Essay
日々の雑文


 70   20110730●雑感『原発と総理と……』
更新日時:
2011/08/01 
 
 
原発と総理と“あのお方”
 
…なぜ私は心配するのをやめて、
 「脱原発」を愛するようになったのか。
 
 
 
 
 
《以下の文章は2011年7月13日以前に書いたものです》
 
※以下の文は、原発事故にまつわる、2011年7月現在の総理大臣の発言について書いたものでありまして、原発関連以外の政策について述べるものではありません。現総理のあらゆる方面の政策のすべてに賛成するという意味ではありませんので、何卒誤解なさいませんよう……
 
 
●もしかすると“あのお方”が……
死者・行方不明者二万人余り。
戦時中の硫黄島玉砕に匹敵する犠牲者を数える震災から、四ヵ月。
ニッポンの政治は相変わらずで……
六月初めの、菅総理の不信任案騒動以来、国会は空回りして物事が決まらず、七月七日の七夕に至ってなお、総理が発表した『ストレステスト』の実施決定で玄海原発の再稼働が宙に浮いてしまい、ハシゴを外され手のひらを返されて国政はいよいよダッチロール状態、あんなにやめろと言われてやめないダメ総理を頂くこの国はお先真っ暗……といった慨嘆がマスコミにあふれています。が……
 
うーん、しかし、考えようによっては、案外これは、悪くないのかも。
奇妙ながら、新聞を読みTVを見るにつけ、いやどうも、政局の現状は捨てたものではなく、ひょっとしてニッポンの国に善い方向性をもたらしてくれるかもしれない、という気がしてきました。
 
というのは、三月十一日の東日本大震災から日々が過ぎるごとに、原発事故とその関連事象に限って言えば、一連の政局に、あらゆる勢力を超えた、見えざる神の手とも言うべき超常的なパワーが作用しているような“感じ”がしてきたからです。

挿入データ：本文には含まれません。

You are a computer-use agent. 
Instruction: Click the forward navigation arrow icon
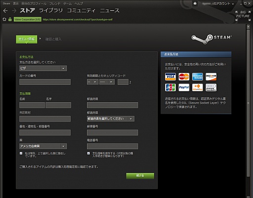click(14, 11)
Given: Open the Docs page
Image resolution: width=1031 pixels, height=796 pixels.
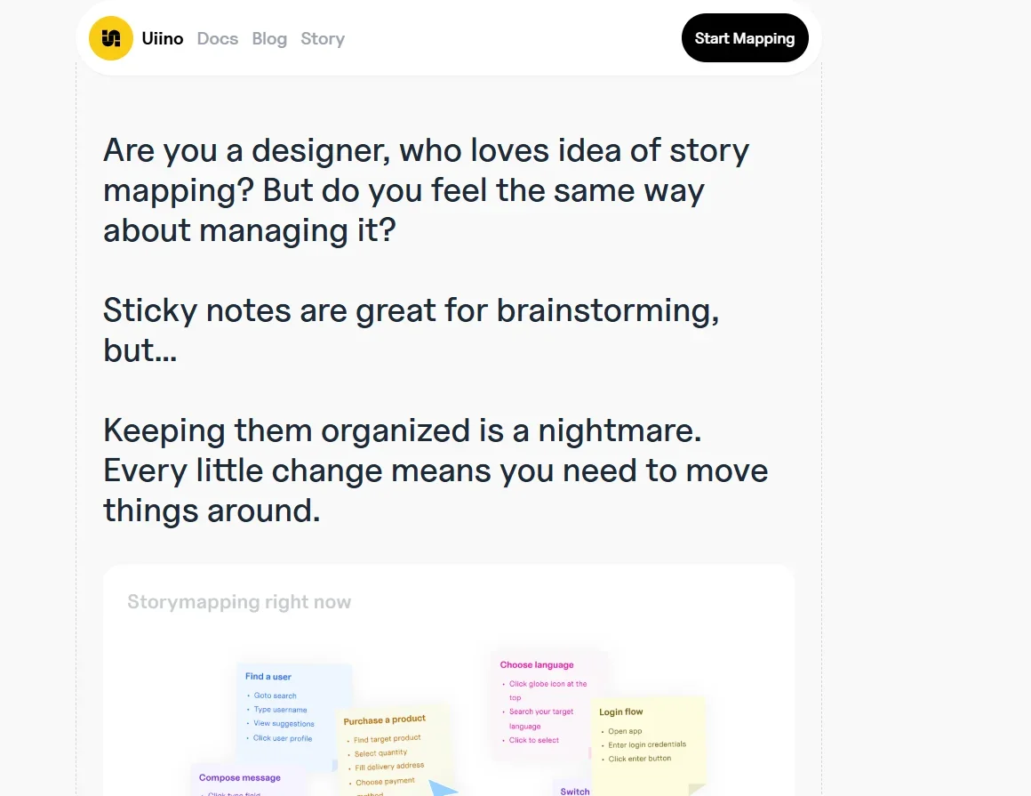Looking at the screenshot, I should coord(218,38).
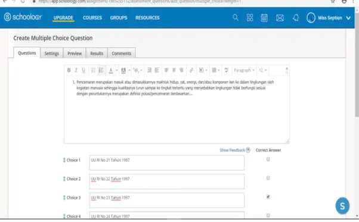
Task: Switch to the Settings tab
Action: pos(51,54)
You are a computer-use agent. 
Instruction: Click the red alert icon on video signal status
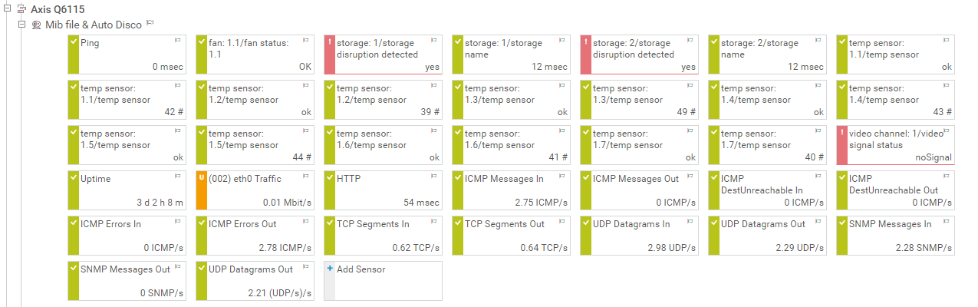coord(842,133)
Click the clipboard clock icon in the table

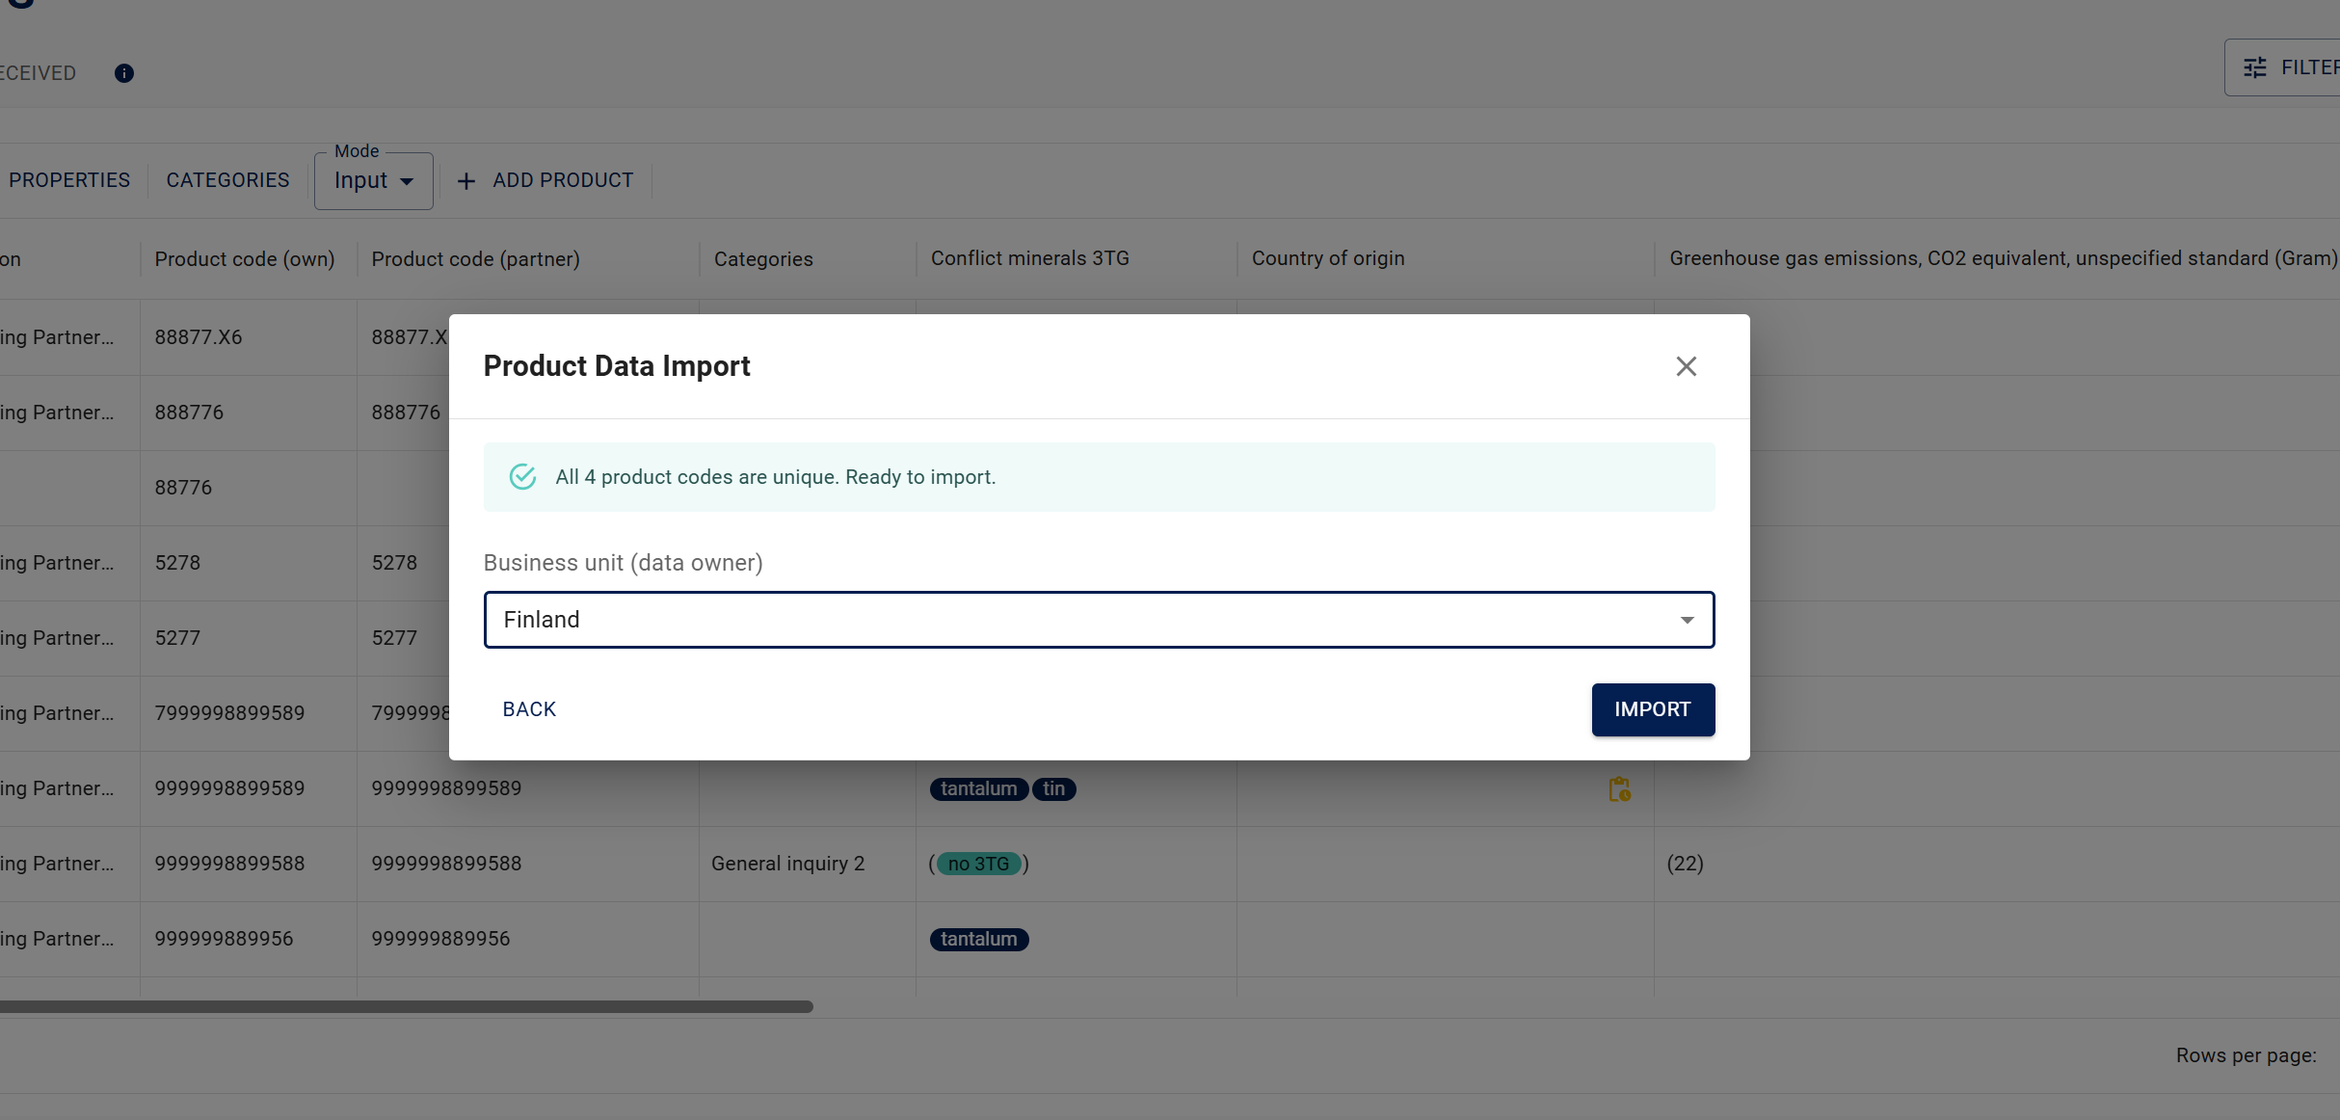click(1619, 789)
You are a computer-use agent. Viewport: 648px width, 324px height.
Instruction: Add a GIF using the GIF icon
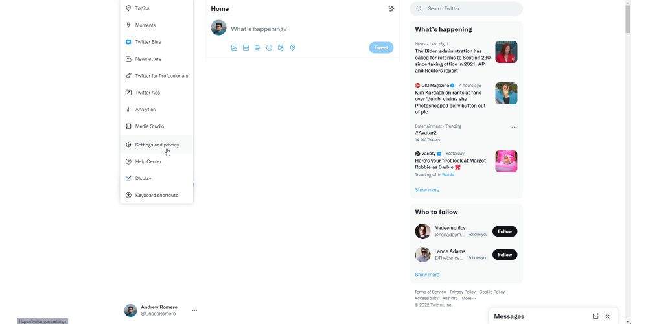246,47
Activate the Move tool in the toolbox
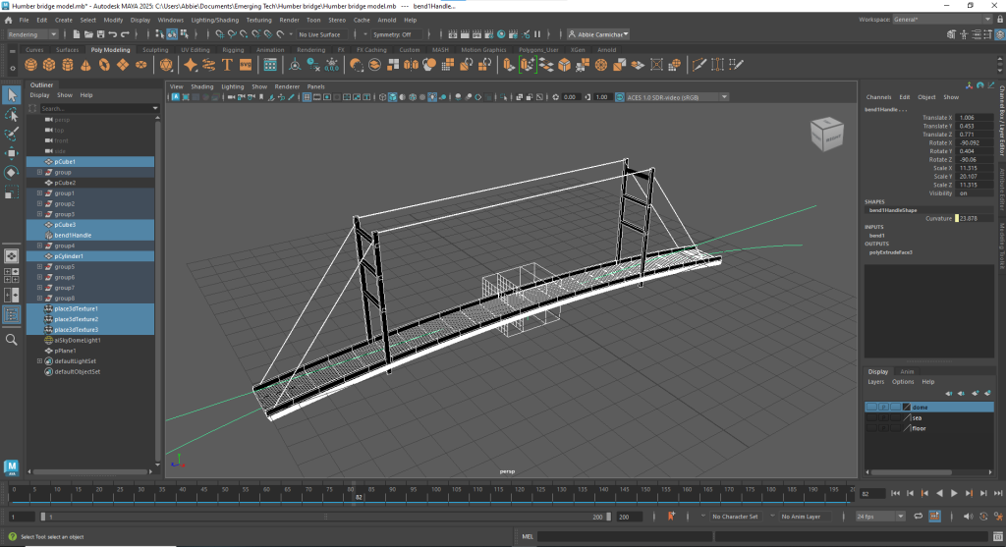 (x=12, y=153)
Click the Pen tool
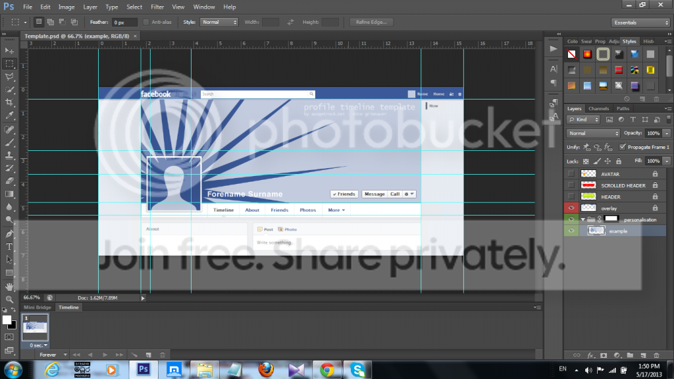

神の手とは……この国の歴史を紐解けば、たとえば、某国の憲法前文でお馴染みの“あのお方”、某国首都の千代田区千代田にお住まいの“あのお方”がイメージされますね。くれぐれも、某怪物映画のヴォルデモート氏のことではありませんよ。
そもそものきっかけは、震災直後の三月十六日に全国のTVで放映された“陛下のお言葉”です。その中で「労をねぎらいたい」と特段の激励をもって紹介された人々の筆頭に「自衛隊」の名前が出たことには、瞬間的に違和感を持ちました。自衛隊の名が出るのは当然としても、順序としては最初に現場で災害に直面した「地元の救急、消防、警察、自治体の防災関係者」といった方々を先にされるのが自然ではないかと感じたわけです。しかしその翌日の朝、自衛隊のヘリコプターが福島第一原発への空中放水に飛び立つ様子をニュースで見て、なるほどと納得しました。もちろん陛下はこの作戦の実施とその危険性の高さをあらかじめご照覧になっていたから、なのでしょう。
 
それからというもの、何だか気にかかるようになりました。この国の中で、原発事故に最もガチンコ(真摯)な当事者意識を持ち、深く心を痛めておられるのは“あのお方”ではないかと。だから、古式ゆかしい表現で“大御心”(おおみこころ)と称されるそのご意思が、窓辺にそよぐレースのカーテンを見て、初めて風が吹いていることを知るような、そこはかとない形で、原発に関わる政局に吹き渡ってきたような気がしてくるのです。そういえば、この四ヵ月を振り返ると、「なぜ?」と気になることがちらほらと出てきます。
たとえば……
ことごとく孤立し、支持率が低下しても、うろたえず笑って辞めない総理。
内輪からブリブリ文句を垂れながら、一向に瓦解しない内閣。
あれほど総理のことを嫌っているのに、不信任案を自ら否決した議員の皆さん。やめろコールの大合唱を浴びせながらも、総理ならオレの方がちゃんとできると請け合うヒトもなく、本音のところは辞めさせる気がないんだろ? と看破されても仕方ありませんね。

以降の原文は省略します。